### [Problem details]
Gather each line in the entries that includes the string "Emergency".

Material for the task: Begin

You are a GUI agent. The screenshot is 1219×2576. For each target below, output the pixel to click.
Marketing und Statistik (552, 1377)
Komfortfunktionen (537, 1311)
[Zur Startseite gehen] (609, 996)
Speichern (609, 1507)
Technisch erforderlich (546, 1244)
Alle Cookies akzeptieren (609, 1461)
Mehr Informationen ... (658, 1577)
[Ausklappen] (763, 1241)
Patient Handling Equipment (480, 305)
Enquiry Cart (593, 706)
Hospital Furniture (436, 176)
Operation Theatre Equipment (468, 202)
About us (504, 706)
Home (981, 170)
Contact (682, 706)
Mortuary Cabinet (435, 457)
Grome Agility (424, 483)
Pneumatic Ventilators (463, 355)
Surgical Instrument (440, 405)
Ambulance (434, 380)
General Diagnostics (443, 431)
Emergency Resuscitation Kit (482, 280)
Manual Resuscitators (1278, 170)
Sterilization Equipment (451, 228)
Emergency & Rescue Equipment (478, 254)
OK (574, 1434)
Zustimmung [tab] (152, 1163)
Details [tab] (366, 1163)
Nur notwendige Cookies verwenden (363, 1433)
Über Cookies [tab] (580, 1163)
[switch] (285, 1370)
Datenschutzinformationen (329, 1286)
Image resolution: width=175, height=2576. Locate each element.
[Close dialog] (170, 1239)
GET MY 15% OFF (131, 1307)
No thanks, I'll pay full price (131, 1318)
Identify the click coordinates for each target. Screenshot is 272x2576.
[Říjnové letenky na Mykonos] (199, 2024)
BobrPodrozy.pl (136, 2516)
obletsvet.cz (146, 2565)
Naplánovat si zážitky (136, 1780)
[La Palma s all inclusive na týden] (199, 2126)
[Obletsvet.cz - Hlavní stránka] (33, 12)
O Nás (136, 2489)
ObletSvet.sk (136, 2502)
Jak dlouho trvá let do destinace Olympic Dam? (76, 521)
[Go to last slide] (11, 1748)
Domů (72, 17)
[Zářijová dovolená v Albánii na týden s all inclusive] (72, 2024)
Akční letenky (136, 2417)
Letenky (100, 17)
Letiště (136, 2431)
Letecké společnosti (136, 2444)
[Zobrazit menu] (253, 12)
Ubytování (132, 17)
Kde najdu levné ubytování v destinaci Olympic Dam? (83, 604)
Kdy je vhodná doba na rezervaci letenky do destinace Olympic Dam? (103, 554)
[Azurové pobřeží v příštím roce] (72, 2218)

Material for the task: End

### [Your response]
Emergency Resuscitation Kit (482, 280)
Emergency & Rescue Equipment (478, 254)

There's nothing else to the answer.